La legge 30 dicembre 2020, n. 178 (legge di bilancio 2021) ha previsto che: “Per le assunzioni di donne lavoratrici effettuate nel biennio 2021-2022, in via sperimentale, l’esonero contributivo di cui all’articolo 4, commi da 9 a 11, della legge 28 giugno 2012, n. 92, è riconosciuto nella misura del 100 per cento nel limite massimo di importo pari a 6.000 euro annui”. Si tratta, di un’estensione dell’agevolazione contributiva già prevista dalla legge n. 92/2012 (c.d. Riforma Fornero), che passa dalla precedente misura del 50% all’attuale 100% (decontribuzione totale).
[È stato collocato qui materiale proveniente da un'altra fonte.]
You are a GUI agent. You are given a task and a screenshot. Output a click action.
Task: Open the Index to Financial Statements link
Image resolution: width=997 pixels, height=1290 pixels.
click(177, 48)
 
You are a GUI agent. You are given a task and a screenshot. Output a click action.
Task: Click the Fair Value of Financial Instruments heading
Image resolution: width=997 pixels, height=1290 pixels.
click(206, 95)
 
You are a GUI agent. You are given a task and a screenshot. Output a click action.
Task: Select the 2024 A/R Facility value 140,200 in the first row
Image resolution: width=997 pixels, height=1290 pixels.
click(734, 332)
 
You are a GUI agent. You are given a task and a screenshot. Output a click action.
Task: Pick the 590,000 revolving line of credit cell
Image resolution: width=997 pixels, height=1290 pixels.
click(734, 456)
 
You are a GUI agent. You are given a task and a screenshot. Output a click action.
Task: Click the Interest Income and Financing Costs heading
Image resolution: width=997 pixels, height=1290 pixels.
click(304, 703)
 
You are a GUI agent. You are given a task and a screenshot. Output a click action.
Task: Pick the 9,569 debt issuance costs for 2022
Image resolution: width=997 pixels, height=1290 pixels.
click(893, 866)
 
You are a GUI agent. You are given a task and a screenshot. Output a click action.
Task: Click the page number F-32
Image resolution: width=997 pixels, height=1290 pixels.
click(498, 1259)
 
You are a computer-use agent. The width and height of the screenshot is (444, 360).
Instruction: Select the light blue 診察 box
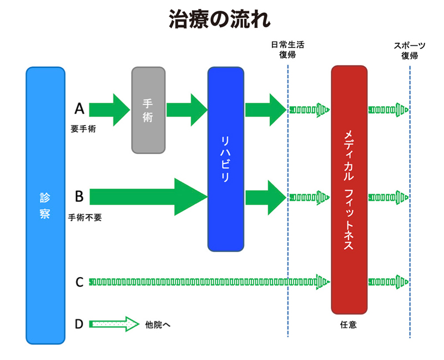coord(46,206)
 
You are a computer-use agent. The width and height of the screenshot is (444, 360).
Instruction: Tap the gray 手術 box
coord(148,110)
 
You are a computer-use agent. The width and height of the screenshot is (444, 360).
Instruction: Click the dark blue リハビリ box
coord(226,159)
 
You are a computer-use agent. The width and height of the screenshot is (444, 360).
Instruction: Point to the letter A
coord(79,108)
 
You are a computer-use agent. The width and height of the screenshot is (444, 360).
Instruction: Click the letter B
coord(79,196)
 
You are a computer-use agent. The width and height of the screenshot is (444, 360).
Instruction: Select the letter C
coord(79,282)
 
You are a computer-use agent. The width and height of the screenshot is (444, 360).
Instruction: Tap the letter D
coord(79,323)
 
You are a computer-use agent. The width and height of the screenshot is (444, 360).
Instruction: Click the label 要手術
coord(83,129)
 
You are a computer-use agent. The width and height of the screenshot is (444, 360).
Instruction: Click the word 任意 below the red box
coord(349,324)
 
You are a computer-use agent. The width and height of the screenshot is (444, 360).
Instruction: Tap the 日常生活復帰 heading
coord(287,50)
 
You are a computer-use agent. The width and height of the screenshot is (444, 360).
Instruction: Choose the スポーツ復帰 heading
coord(410,50)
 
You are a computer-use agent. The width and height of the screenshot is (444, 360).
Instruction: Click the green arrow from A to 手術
coord(109,109)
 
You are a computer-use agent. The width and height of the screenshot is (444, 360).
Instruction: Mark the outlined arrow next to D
coord(114,324)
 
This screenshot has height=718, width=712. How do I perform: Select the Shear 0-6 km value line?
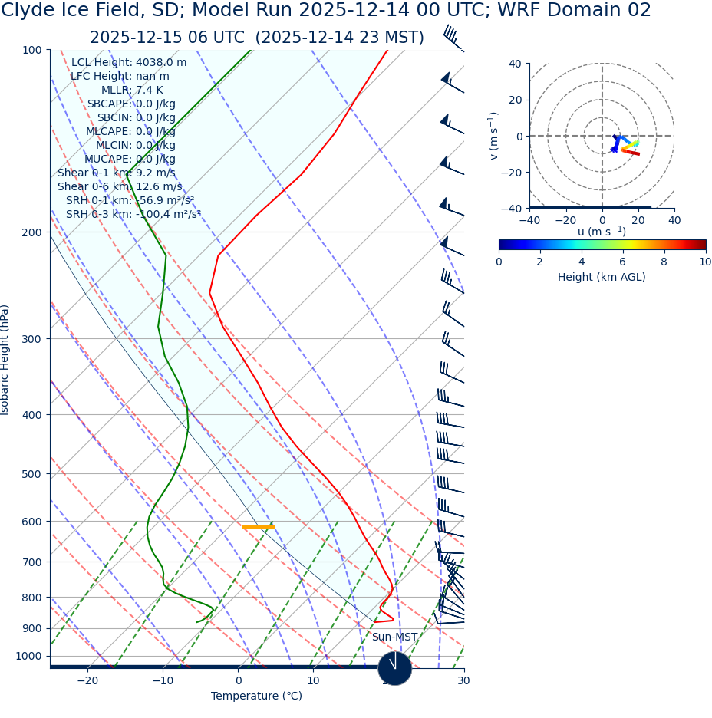pos(120,187)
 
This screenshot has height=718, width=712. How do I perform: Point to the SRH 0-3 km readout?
pos(133,215)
Il riconoscimento dell’esonero è subordinato al requisito dell’incremento occupazionale netto, calcolato sulla base della differenza tra il numero dei lavoratori occupati rilevato in ciascun mese e il numero dei lavoratori mediamente occupati nei 12 mesi precedenti

Possono accedere al beneficio tutti i datori di lavoro privati, anche non imprenditori, compresi i datori di lavoro del settore agricolo, per le assunzioni di donne lavoratrici svantaggiate:

 

  • donne con almeno cinquant’anni di età e disoccupate da oltre dodici mesi;
  • donne di qualsiasi età, residenti in regioni ammissibili ai finanziamenti nell’ambito dei fondi strutturali dell’Unione europea prive di un impiego regolarmente retribuito da almeno sei mesi;
  • donne di qualsiasi età che svolgono professioni o attività lavorative in settori economici caratterizzati da un’accentuata disparità occupazionale di genere e prive di un impiego regolarmente retribuito da almeno sei mesi;
  • donne di qualsiasi età, ovunque residenti e prive di un impiego regolarmente retribuito da almeno ventiquattro mesi.

 

L’esonero contributivo e concesso per le seguenti tipologie di rapporti di lavoro:

  • assunzioni a tempo determinato;
  • assunzioni a tempo indeterminato;
  • trasformazioni a tempo indeterminato di un precedente rapporto agevolato;
  • trasformazioni a tempo indeterminato di rapporti a termine non agevolati (di cui all’art. 4, commi 8-11, della L. n. 92/2012 oppure di cui all’art. 1, commi 16-19, della Legge di Bilancio 2021).

 

L’incentivo spetta anche in caso di part-time.

 

La durata dell’incentivo è di 12 mesi per le assunzioni a tempo determinato, fino al limite complessivo di 12 mesi in caso di proroga del rapporto a tempo determinato, 18 mesi per le assunzioni a tempo indeterminato, in caso di trasformazione a tempo indeterminato di un rapporto a termine già agevolato, nelle ipotesi di trasformazioni a tempo indeterminato di rapporti a termine non agevolati (ai sensi della disciplina di cui all’articolo 4, commi da 8 a 11, della legge n. 92/2012 o di cui all’articolo 1, commi da 16 a 19, della legge n. 178/2020).